CHAPTER XII.
ELECTRIC STORMS.
“Far along,
From peak to peak the rattling crags among,
Leaps the live thunder! Not from one lone cloud,
But every mountain now hath found a tongue,
And Jura answers through her misty shroud,
Back to the joyous Alps, who call to her aloud!
And this is in the night:—Most glorious night!
Thou wert not sent for slumber! let me be
A sharer in thy fierce and far delight,
A portion of the tempest and of thee!
How the lit lake shines, a phosphoric sea,
And the big rain comes dancing to the earth!
And now again ’tis black—and now, the glee,
Of the loud hills shakes with its mountain mirth,
As if they did rejoice o’er a young earthquake’s birth.”
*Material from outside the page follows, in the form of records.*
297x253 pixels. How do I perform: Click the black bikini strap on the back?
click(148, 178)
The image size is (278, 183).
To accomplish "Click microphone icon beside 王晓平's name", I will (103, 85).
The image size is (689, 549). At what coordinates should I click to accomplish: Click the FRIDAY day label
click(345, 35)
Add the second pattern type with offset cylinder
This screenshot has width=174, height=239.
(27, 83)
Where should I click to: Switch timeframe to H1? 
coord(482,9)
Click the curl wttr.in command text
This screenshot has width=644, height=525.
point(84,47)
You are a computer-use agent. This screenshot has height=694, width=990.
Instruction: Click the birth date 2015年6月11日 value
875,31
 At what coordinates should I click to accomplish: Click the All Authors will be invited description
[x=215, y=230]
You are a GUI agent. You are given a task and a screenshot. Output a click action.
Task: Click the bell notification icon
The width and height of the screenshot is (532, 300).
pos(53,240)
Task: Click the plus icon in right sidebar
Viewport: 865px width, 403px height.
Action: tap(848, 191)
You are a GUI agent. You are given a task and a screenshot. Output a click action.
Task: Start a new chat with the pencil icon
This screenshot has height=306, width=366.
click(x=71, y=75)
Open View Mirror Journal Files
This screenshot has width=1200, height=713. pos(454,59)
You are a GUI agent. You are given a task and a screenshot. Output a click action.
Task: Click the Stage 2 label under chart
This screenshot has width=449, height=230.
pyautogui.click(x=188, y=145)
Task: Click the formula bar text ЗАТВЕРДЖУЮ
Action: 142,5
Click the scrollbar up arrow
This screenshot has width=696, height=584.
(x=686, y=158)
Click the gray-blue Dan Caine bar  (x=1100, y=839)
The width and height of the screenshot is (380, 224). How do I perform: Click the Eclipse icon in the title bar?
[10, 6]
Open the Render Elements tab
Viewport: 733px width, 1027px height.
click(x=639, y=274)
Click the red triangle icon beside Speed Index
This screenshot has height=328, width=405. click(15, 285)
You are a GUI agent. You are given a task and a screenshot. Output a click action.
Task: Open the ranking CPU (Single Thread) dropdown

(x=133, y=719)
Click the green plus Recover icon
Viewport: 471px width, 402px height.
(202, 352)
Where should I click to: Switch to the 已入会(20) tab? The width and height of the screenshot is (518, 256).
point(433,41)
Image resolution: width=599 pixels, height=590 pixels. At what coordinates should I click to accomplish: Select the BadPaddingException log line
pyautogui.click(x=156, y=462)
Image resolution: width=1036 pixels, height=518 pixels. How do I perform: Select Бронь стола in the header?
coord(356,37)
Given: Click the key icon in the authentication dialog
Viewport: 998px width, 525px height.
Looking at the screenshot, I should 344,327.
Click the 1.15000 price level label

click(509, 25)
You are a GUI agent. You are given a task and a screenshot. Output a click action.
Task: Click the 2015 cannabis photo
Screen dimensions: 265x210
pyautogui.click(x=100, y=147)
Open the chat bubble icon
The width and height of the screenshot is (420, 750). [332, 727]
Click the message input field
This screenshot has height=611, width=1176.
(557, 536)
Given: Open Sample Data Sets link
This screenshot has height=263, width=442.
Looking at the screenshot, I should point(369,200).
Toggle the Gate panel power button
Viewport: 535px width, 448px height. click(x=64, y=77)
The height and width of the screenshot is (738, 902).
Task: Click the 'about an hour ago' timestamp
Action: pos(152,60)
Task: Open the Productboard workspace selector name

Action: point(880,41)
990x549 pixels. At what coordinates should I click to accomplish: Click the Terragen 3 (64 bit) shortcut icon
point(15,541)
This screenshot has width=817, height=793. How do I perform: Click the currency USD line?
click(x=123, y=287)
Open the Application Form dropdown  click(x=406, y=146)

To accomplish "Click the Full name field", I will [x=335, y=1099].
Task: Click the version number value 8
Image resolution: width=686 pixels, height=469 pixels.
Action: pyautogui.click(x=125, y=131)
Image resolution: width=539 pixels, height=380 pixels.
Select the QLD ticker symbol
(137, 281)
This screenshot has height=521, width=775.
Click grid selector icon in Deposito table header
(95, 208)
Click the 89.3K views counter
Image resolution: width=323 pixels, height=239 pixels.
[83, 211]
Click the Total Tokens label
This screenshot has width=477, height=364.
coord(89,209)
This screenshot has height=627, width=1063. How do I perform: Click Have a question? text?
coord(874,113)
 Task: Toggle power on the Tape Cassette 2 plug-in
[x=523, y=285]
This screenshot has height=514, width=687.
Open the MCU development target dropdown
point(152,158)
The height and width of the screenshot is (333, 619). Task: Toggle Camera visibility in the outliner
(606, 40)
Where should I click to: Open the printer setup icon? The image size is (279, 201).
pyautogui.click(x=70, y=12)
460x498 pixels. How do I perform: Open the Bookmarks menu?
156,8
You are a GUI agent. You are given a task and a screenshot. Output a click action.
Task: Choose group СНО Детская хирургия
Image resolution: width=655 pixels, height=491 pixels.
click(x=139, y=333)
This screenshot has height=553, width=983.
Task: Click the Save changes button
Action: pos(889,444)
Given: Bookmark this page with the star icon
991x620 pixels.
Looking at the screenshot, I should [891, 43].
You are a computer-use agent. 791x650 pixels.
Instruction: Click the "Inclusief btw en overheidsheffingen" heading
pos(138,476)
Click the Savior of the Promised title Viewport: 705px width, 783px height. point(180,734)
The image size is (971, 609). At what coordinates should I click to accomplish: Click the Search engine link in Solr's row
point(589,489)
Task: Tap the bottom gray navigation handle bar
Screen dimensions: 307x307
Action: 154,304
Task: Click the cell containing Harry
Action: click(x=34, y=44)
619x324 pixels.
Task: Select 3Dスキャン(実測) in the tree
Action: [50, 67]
HO has not quailed before the storm? Few, indeed, are they whose spirits kindle with the flash of the lightning, and joy in the roar of the thunder, that fills the heavens like the voice of many waters. Bold is the heart that in such scenes can mount with a Byron, and say to the Avernian gloom that wraps the frightened world,
“Let me be
A portion of the tempest and of thee!”
Only that fiery, untameable spirit, fearless of man or demon, dare so approach the King of the Storm, or pat the mane of Ocean in his wrath. A thousand plaudits has he won—but not a follower: for when the lightning flames and roars, the cheering rabble slink away in fear, nor dare to emulate that genius, strange and wild as chaos as itself.